The leibniz member is a reified type equality of FA === U.M[U.A], meaning those are the same at the type level, even though Scala can’t see it in this context. It represents genuine evidence that those two types are equal, and is much more powerful than scala-library’s own =:=. We’re using the core Leibniz operator, subst, directly to prove that, as a consequence of that type equality, List[FA] === List[U.M[U.A]] is also a type equality, and that therefore this [constant-time] coercion is valid. This lifting is applicable in all contexts, not just covariant ones like List’s. Take a look at the full API for more, though you’ll typically just need to come up with the right type parameter for subst.

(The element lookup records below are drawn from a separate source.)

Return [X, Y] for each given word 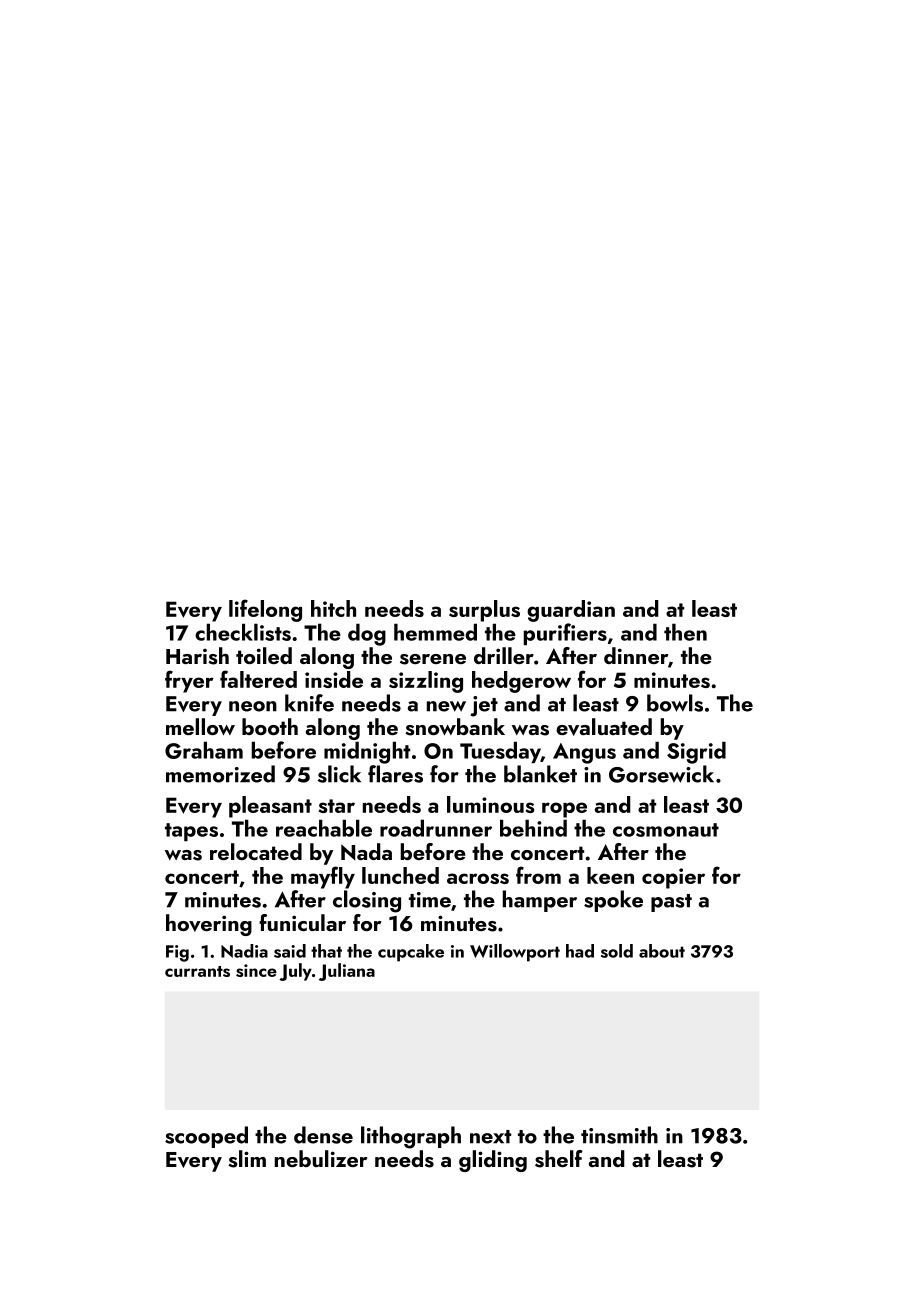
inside [334, 679]
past [671, 903]
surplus [484, 611]
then [685, 632]
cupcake [411, 953]
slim [247, 1159]
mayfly [323, 877]
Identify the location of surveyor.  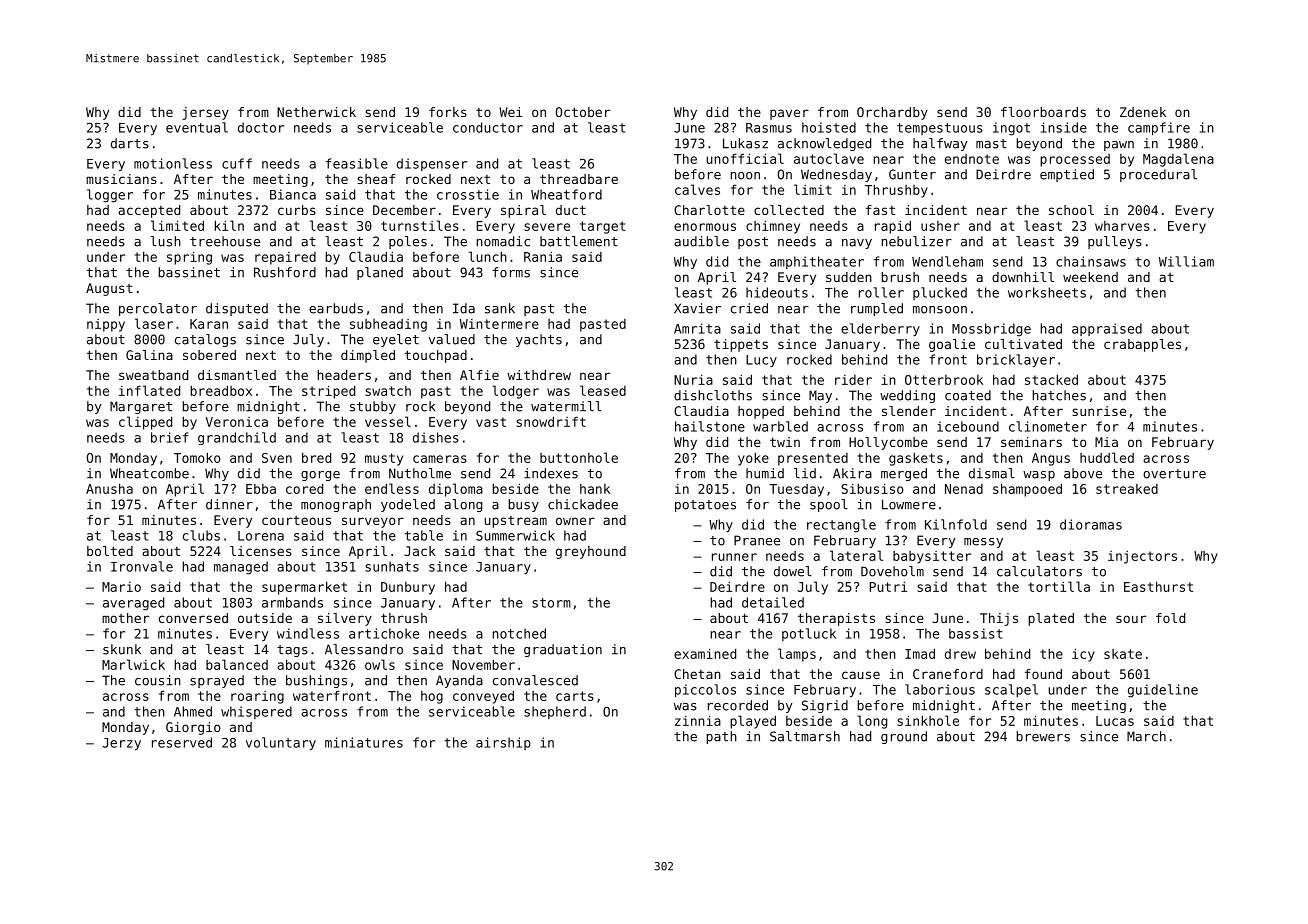
(373, 522).
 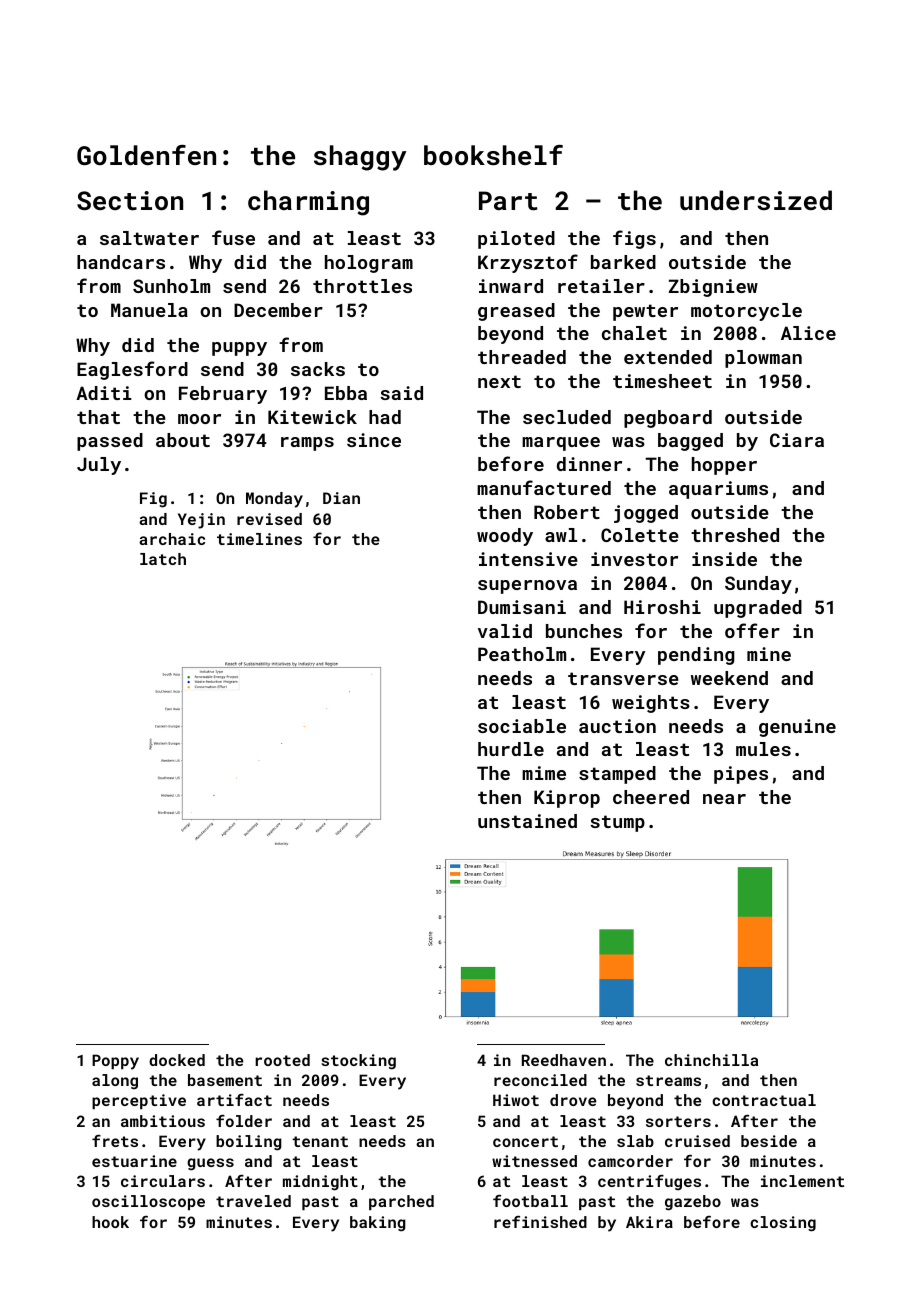 What do you see at coordinates (148, 1202) in the screenshot?
I see `oscilloscope` at bounding box center [148, 1202].
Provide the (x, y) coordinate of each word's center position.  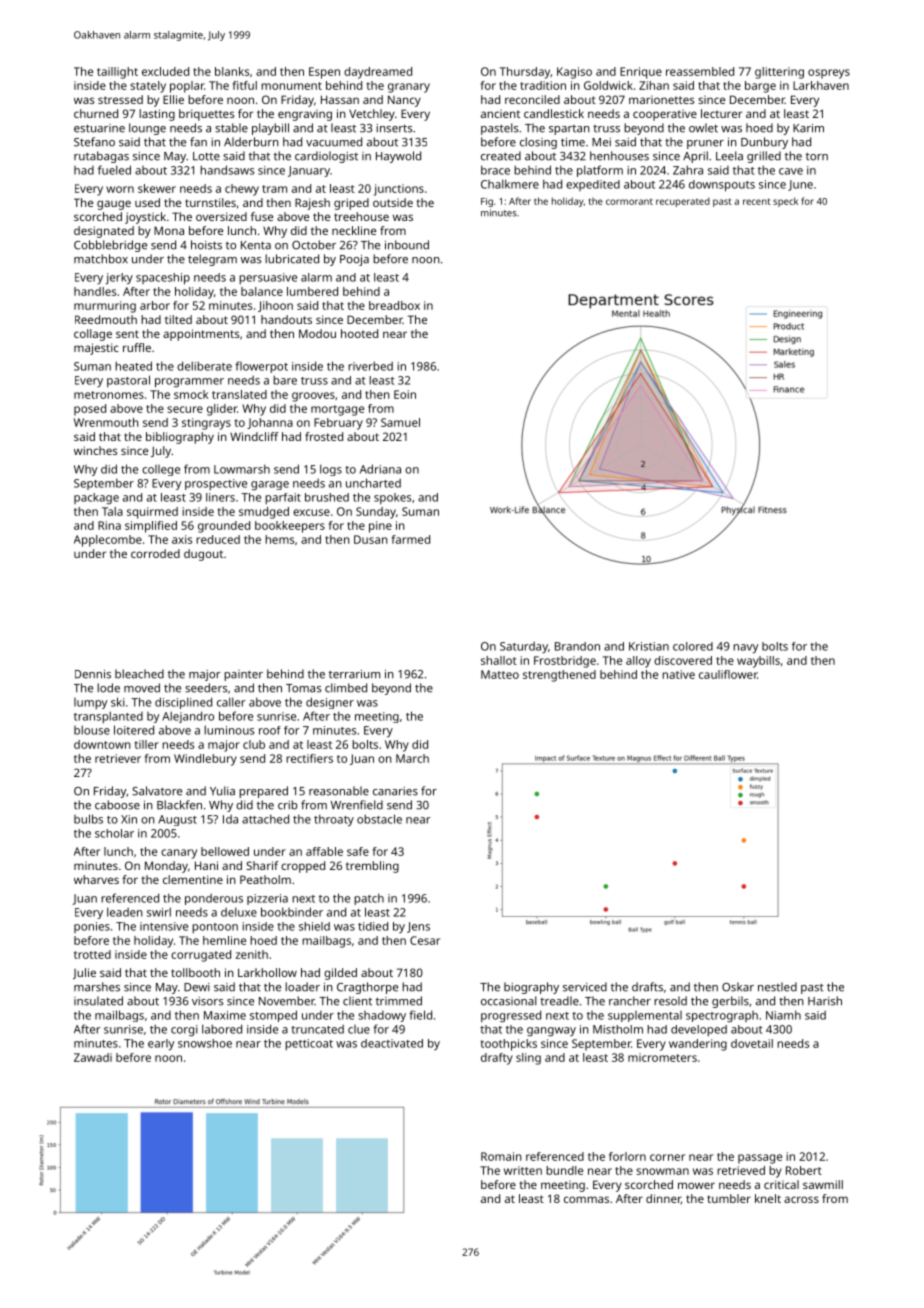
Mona (169, 230)
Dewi (197, 987)
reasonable (339, 791)
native (678, 674)
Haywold (398, 157)
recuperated (683, 202)
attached (265, 819)
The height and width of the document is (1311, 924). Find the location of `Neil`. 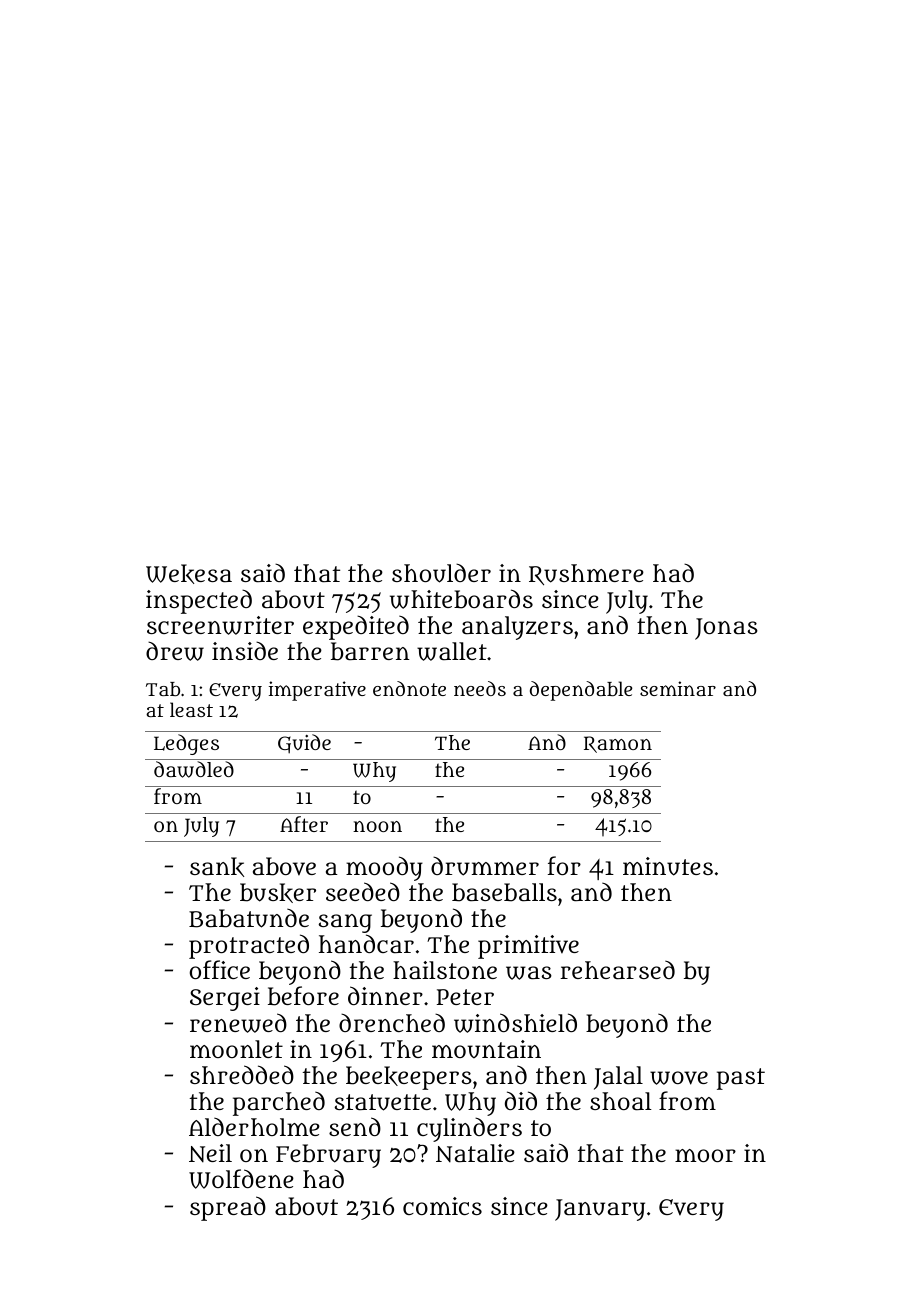

Neil is located at coordinates (210, 1153).
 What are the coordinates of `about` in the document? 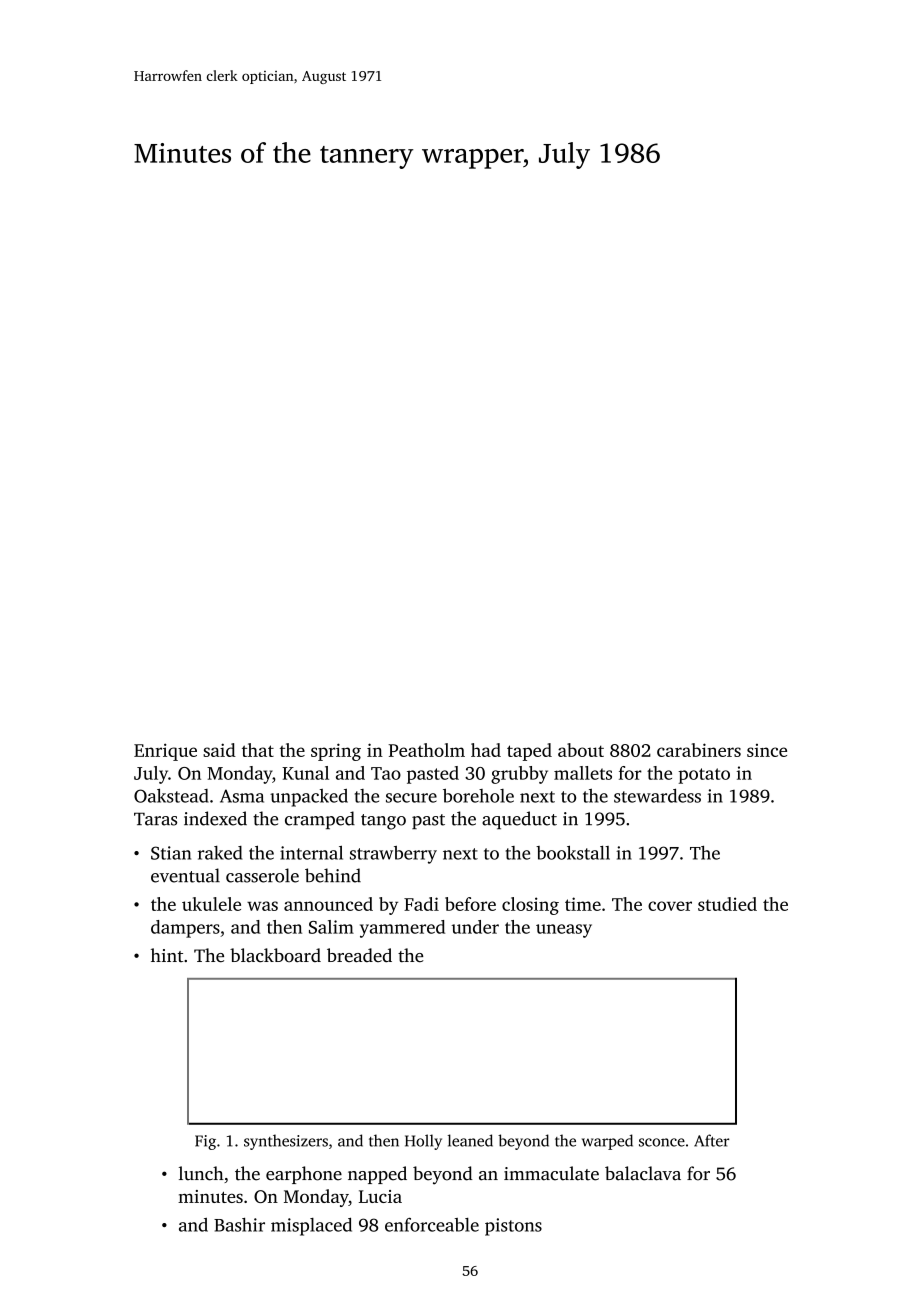 It's located at (581, 750).
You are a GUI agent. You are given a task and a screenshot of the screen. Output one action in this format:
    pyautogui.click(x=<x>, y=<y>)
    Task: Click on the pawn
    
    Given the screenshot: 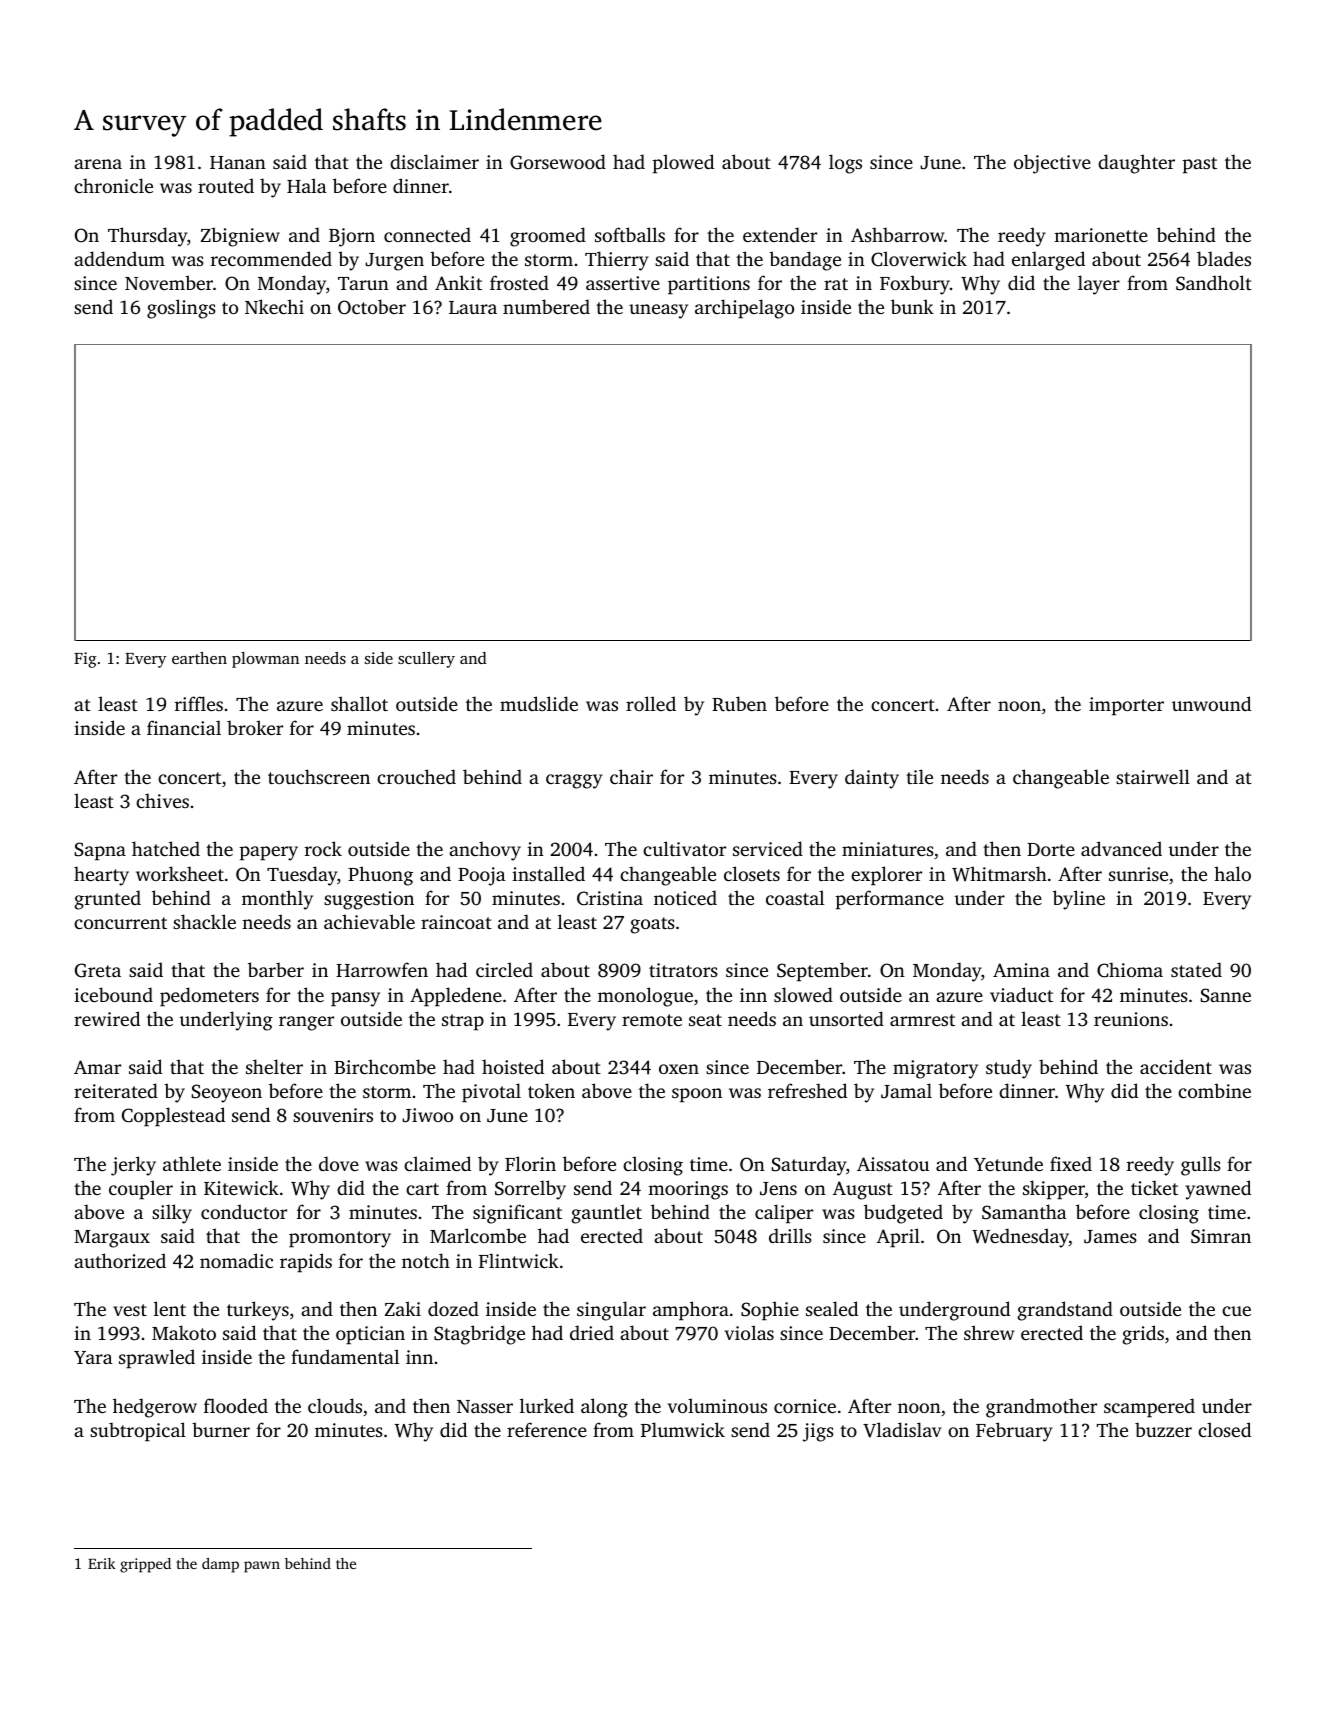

You can’t ask for an Unapply and also ask for an Applicative[U.M]; Scala won’t allow it. So, because we needed to resolve the typeclass anyway to find the Unapply implicit to use, we just cart it along with the U and give it to the function, which almost always needs to use it anyway. Because it’s not implicitly available, you usually need to grab it, U.TC, and use it directly.

Using in scalaz.syntax

map comes from functor syntax; it’s not a method on Function1. So how come this works?

scala> import scalaz.std.function._
import scalaz.std.function._

scala> ((_:Int) + 42) map (_ * 33)
res13: Int => Int = <function1>

scala> res13(1)
res14: Int = 1419

When you import syntax, as Functor syntax was imported with scalaz.syntax.applicative._ above, you get at least two conversions: the plain one, like ToFunctorOps[F[_],A], which works if you have the right shape, and the fancy one, ToFunctorOpsUnapply[FA], which uses an Unapply to effectively invoke ToFunctorOps as in the above. The latter is lower-priority, so Scala will pick the former if the value has the F[A] shape.

That gives access to all the methods in FunctorOps, and other ops classes, with only one special U-taking method. If you have several functions operating on the same value type, or you can make that type similar with Leibnizian equality as implicit arguments to your methods, I suggest grouping them in this way, too, to cut down on boilerplate.

Provide both anyway

We sometimes get asked “why not just provide the Unapply version of the function or ops?”

We do it, and suggest it for your own code, despite the confusion, because it’s easier to work with real type equalities than with Leibnizian equality, which you can do in your “real” function implementation, and as seen in res8 above, the path-dependent type resolution can leave funny artifacts in the inferred result. Here’s an extreme example from an earlier demonstration.

scala> val itt = IdentityT lift it
itt: IdentityT[scalaz.Unapply[scalaz.Monad,IdentityT[scalaz.Unapply[scalaz.Monad,Identity[Int]]
                                                       {type M[X] = Identity[X]; type A = Int}#M,
                 {type M[X] = IdentityT[scalaz.Unapply[scalaz.Monad,Identity[Int]]
                                          {type M[X] = Identity[X]; type A = Int}#M,
                  type A = Int}#M,
  = IdentityT(IdentityT(Identity(42)))


Jason Zaugg implemented Scalaz Unapply, based on ideas from Miles Sabin and Paul Chiusano.

Leibnizian equality was implemented for Scalaz by Edward Kmett.

Lars Hupel’s talk (slides, video) on the features in the then-upcoming Scalaz 7 at nescala 2013, including Unapply, gave me the missing “guided by typeclasses” detail, inspiring me to tell more people about the whole thing at the conference, and then, much later, write it down here.

This article was tested with Scala 2.10.2 & Scalaz 7.0.3.